Читать книгу Keine Aufstiegsgeschichte - Olivier David - Страница 16
ОглавлениеMittwoch, 5. Dezember 2019 | 14.37 Uhr |
Nach einem Besuch bei einer Freundin, die gerade einen Vertrag an einem süddeutschen Theater unterschrieben hat, sitze ich im Zug auf der Heimfahrt. Viele Monate habe ich kein Tagebuch mehr geschrieben. Ich stecke zwischen der zweiten und dritten richtigen Sitzung meines spät erkannten Therapiebedarfes. Endlich! Endlich kann ich damit anfangen, in professionellem Rahmen an meinen Baustellen zu arbeiten. In der Therapie reden wir vor allem darüber, wie ich es schaffen kann, dass mir die Anspannung bewusst wird. Mir kommt es so vor, als würde sich in mir jedes Mal ein Schalter umlegen: von entspannt auf hundertachtzig in einer Sekunde. Mein Therapeut widerspricht und zeigt mir Übungen zur Achtsamkeit: wahrnehmen, was ist, nicht bewerten. Klingt leichter gesagt als getan, denn irgendetwas in mir zwingt mich, jedem Gedanken eine Stimmung zu geben, jedem Wort eine Bedeutung, jedem Blick einen Wert. Es ist wie ein Selbstschutz, der anspringt, doch anstatt mich damit vor etwas zu schützen, macht mein Drang, alles sofort in eine Schublade einordnen zu wollen, den unverstellten ersten Blick praktisch unmöglich.

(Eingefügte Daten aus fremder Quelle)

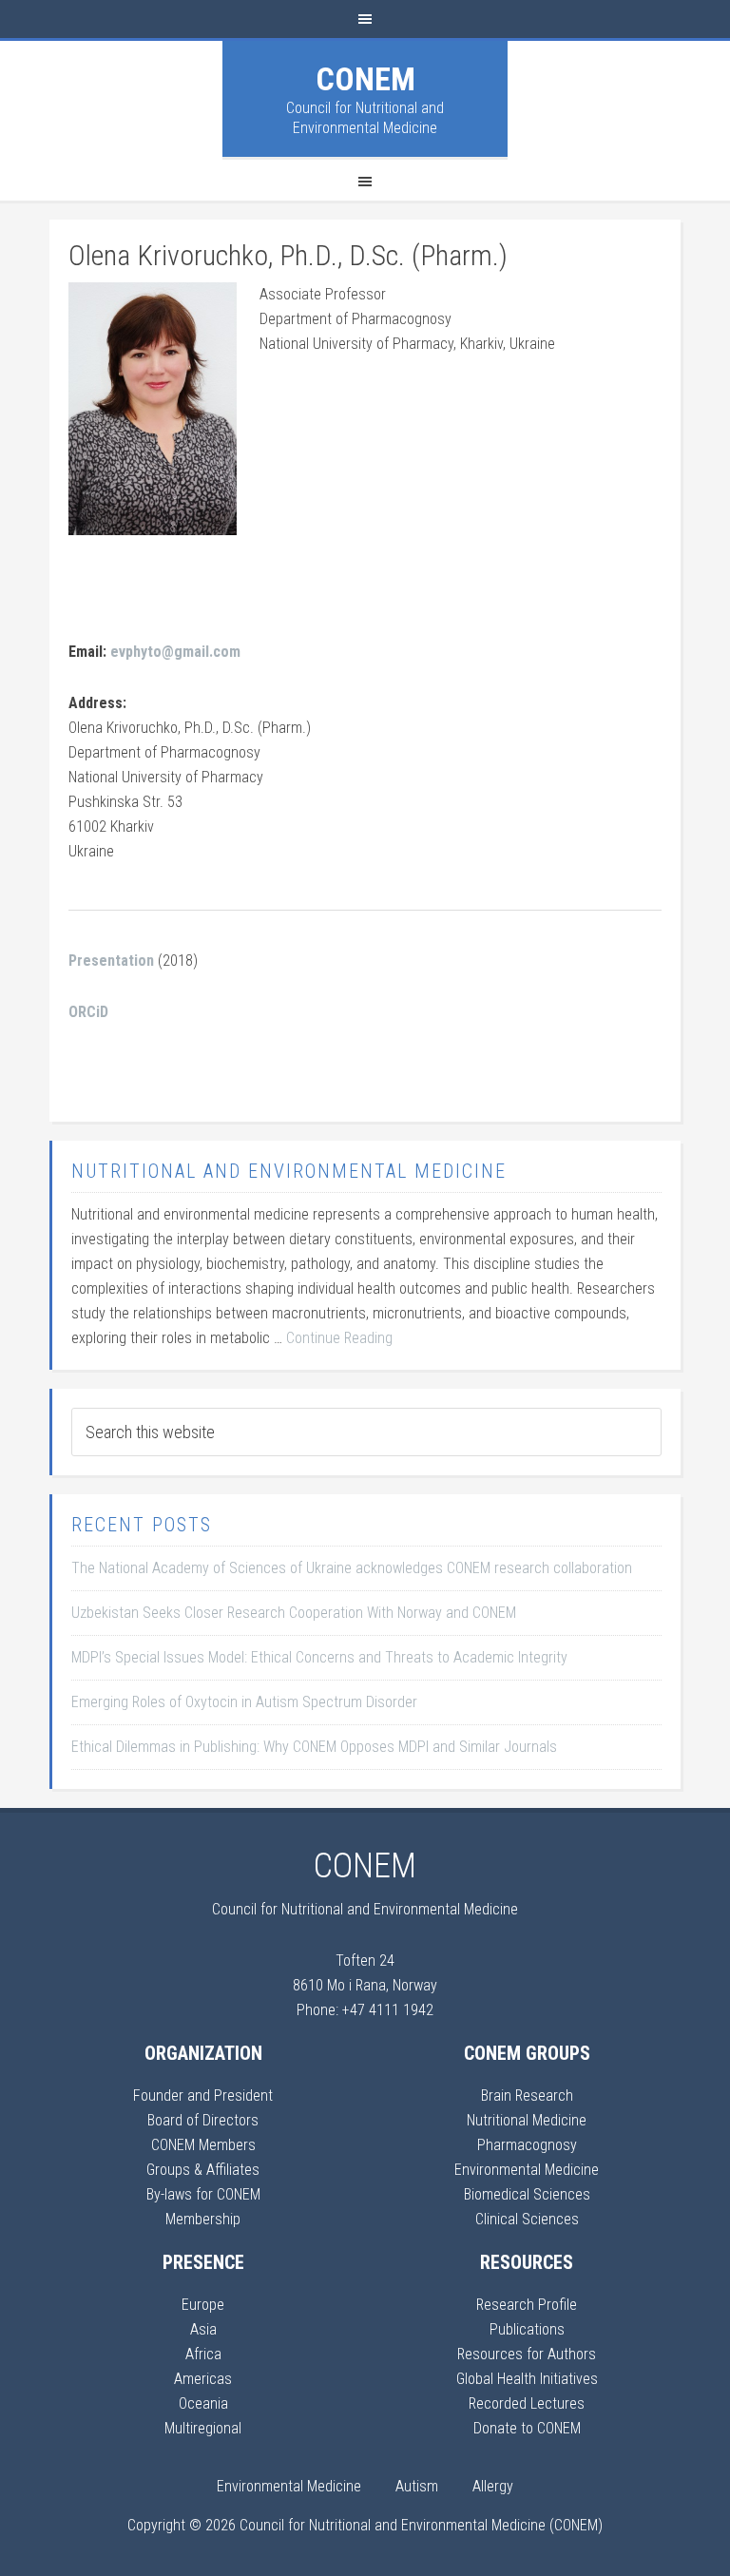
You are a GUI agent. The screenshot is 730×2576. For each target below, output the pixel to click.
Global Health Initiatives (527, 2379)
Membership (202, 2219)
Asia (203, 2329)
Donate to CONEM (527, 2428)
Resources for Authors (526, 2354)
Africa (203, 2354)
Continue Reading (339, 1338)
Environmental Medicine (526, 2170)
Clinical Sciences (527, 2219)
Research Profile (526, 2305)
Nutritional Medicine (526, 2120)
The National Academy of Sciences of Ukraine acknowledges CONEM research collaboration (351, 1568)
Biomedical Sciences (527, 2194)
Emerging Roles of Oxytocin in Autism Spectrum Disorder (244, 1702)
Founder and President (203, 2095)
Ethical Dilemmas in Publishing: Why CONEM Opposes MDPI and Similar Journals (314, 1747)
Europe (203, 2305)
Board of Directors (203, 2120)
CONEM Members (203, 2145)
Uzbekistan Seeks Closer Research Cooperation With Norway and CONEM (293, 1613)
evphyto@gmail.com (175, 652)
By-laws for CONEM (203, 2194)
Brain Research (527, 2095)
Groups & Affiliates (202, 2170)
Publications (527, 2329)
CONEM (365, 79)
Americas (203, 2379)
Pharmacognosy (527, 2145)
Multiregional (202, 2428)
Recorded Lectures (527, 2403)
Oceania (203, 2403)
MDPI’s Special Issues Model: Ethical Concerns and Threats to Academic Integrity (319, 1657)
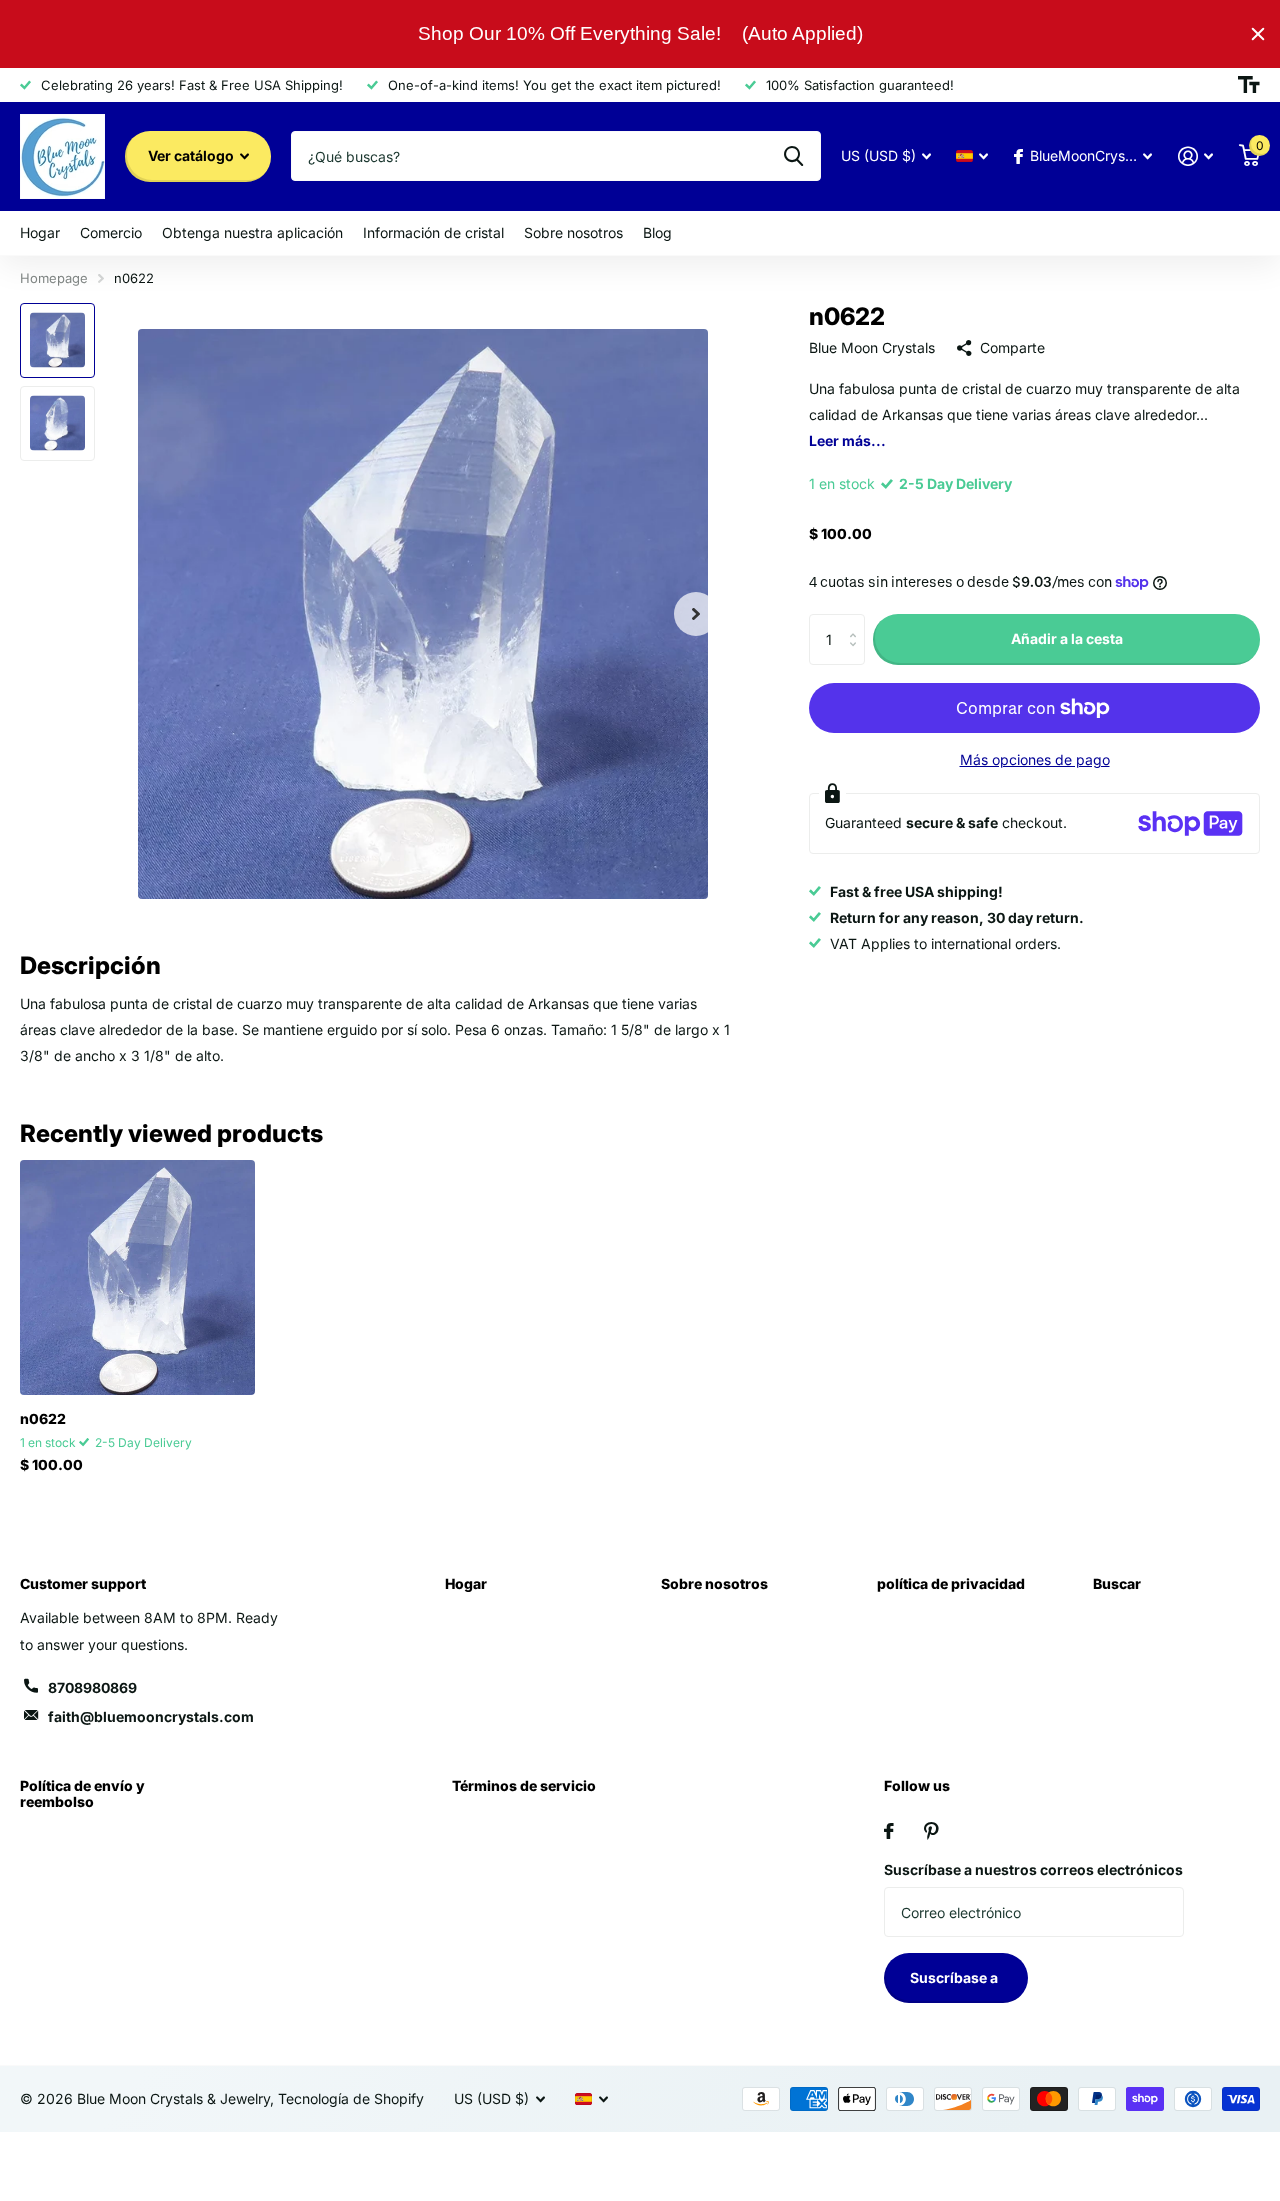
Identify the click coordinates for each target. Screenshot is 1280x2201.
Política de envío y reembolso (82, 1793)
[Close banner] (1258, 34)
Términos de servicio (524, 1785)
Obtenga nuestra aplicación (252, 232)
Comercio (111, 232)
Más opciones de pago (1035, 759)
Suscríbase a (955, 1977)
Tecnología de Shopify (351, 2098)
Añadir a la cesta (1067, 638)
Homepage (54, 278)
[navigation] (57, 340)
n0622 (43, 1418)
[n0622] (137, 1277)
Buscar (1117, 1583)
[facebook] (889, 1831)
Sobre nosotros (573, 232)
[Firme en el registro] (1195, 156)
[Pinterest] (931, 1831)
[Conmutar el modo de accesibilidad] (1249, 85)
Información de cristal (433, 232)
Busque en (793, 156)
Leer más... (847, 440)
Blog (657, 232)
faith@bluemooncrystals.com (151, 1716)
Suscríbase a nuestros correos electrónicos (1033, 1869)
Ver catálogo (192, 155)
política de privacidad (951, 1583)
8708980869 (92, 1687)
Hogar (40, 232)
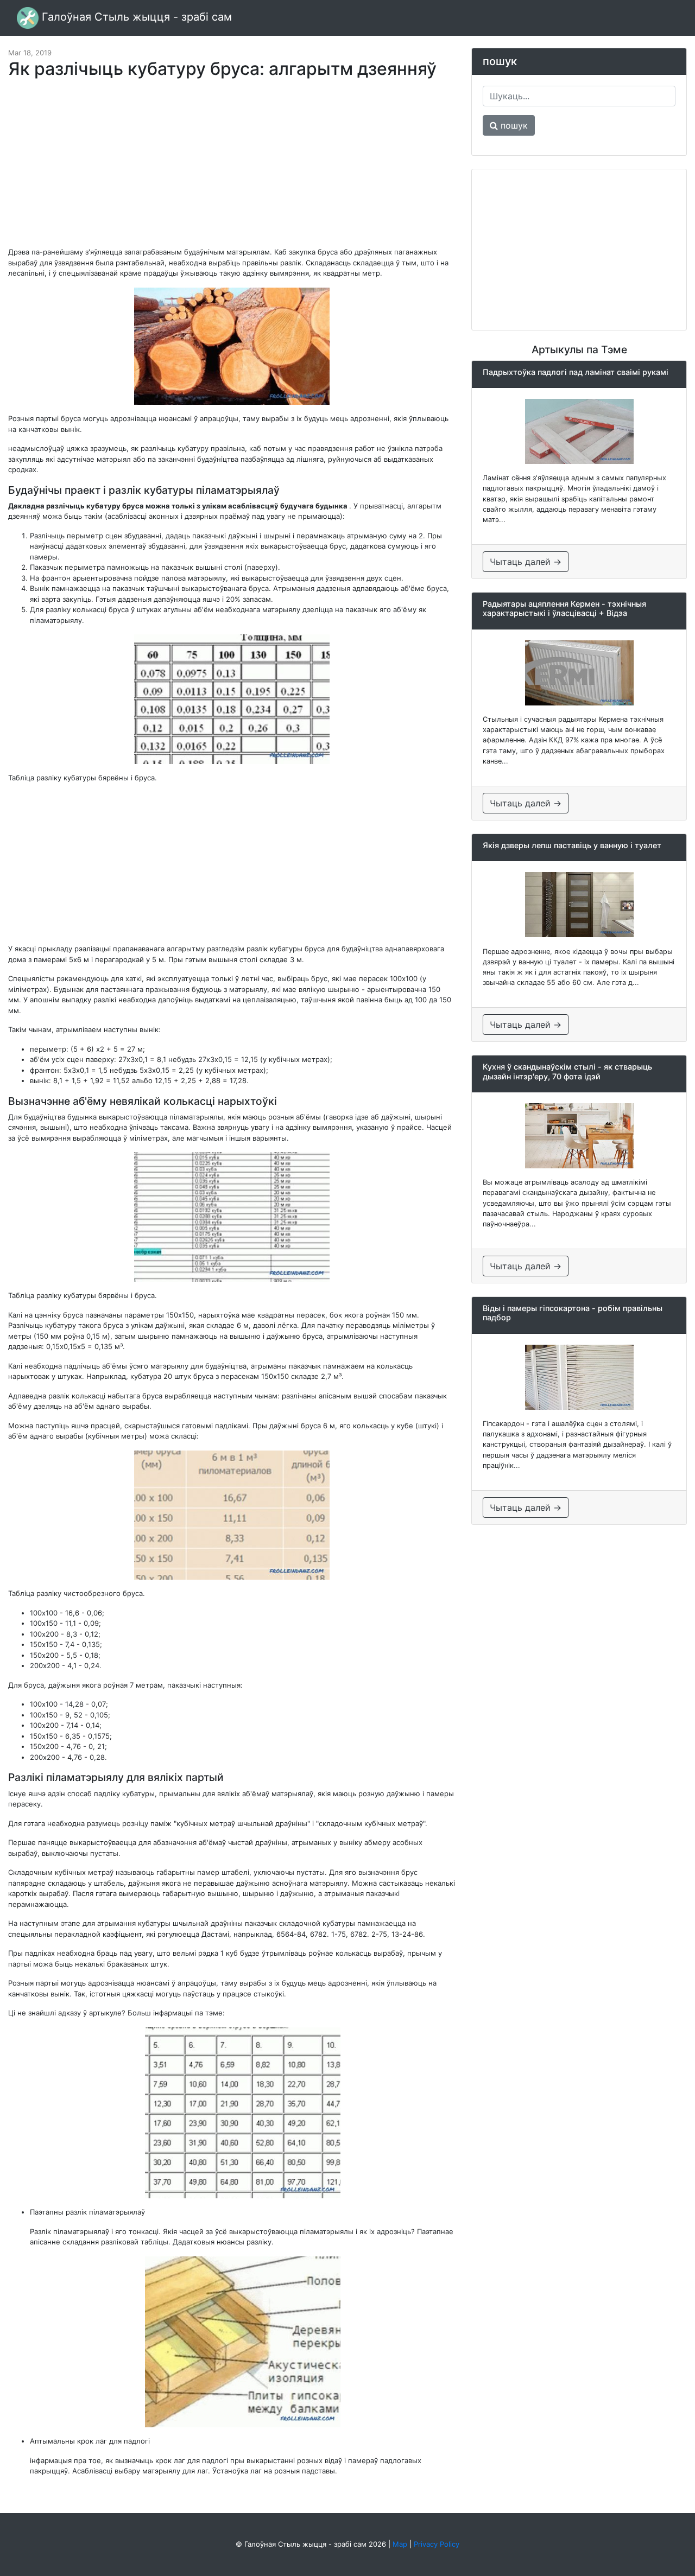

Als kleiner Junge auf dem Schulhof, in der Nachbarschaft oder später auf dem Skateplatz am Hochhausblock war die Bewertung von Menschen und Situationen wichtig, um nicht auf die Fresse zu bekommen, jetzt steht sie meinem inneren Wachstum im Weg und verhindert meinen Seelenfrieden.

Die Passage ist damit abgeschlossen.